News Jan 06, 2016 08:07 PM EST

Weakened Yuan Triggers Drop in Futures and Stocks in U.S., Europe and Asia

By Staff Writer

Weakening Yuan has driven market sentiment and resulting future markets in U.S. and Europe to drop. Asian shares also fell on Wednesday trading.

Bloomberg reported that most Asian stocks slumped along with U.S. and European index futures after China weakened the yuan. Nevertheless, Chinese equities advanced amid government efforts to shore up shares.

Futures on the Standard & Poor's 500 Index slid 0.8 percent, and MSCI Asia Pacific Index sagged 0.9 percent, while Australia's S&P/ASX 200 Index tumbled 1.2 percent.

Asian market responded negatively to the suspected nuclear test of North Korea in Wednesday morning. South Korea KOSPI Index fell 0.3 percent and Korean Won dropped 0.8 percent. In Japan, equities contracts on Euro Stoxx 50 and fell 0.5 percent. Pyongyang later confirmed that it detonated hydrogen bomb in the northeast testing site.

In the currency market, Chinese Yuan plunged to a five year low against US dollar. Weakening yuan has widened the gap between the currency rate inside China, or onshore and its offshore yuan. Angus Nicholson, market strategist at IG told CNBC News, "The spread between the onshore and offshore yuan has now reached some of the highest levels in the pair's history – a clear indication of both volatility and intervention."

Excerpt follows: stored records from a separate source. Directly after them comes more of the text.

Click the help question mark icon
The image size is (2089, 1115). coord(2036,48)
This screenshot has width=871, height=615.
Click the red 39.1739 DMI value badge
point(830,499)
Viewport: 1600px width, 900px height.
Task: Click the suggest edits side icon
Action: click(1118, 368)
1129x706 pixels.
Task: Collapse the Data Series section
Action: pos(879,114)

Wall Street Journal reported that last Tuesday China's central bank had intervened in the foreign-exchange market to restore the weakening yuan. Previously, the People's Bank of China (PBOC) said it would pump 130 billion yuan ($19.9 billion) into the financial system. That is accounted as the biggest biggest single-day injection.

According to Wall Street Journal sources, the central bank use some Chinese biggest state-operated banks to buy yuan and sells US dollars to help the Chinese currency recover its Monday losses. Yuan dropped to 6.5199 against US dollar on Monday closing.

On Wednesday, Yuan reached 6.6915 against US dollar, as CNBC reported, and that value is at 2.1 percent discount to the onshore yuan's 6.5506 level. This is the lowest level since 2010 and PBOC has to set the onshore yuan midpoint rate at the weakest fixing since 2011, which is 6.5314 per dollar.The fix is a 0.22 percent decline from the previous session, and this decline is on a a faster pace than witnessed recently.

An analyst from HSBC on his research note said, "The combination of weak cyclical and structural forces is seen working against the currency."
In regard to the currency traction he added, "In the near-term, there could be stronger dollar demand against the onshore yuan as the latter's depreciation expectations remain entrenched."

The weakened yuan at the start of 2016 and the volatility of stock market has put risk on global economy. Along with the rise of U.S. interest rate and weak commodity prices, this gives an alarming signal to the world's economy.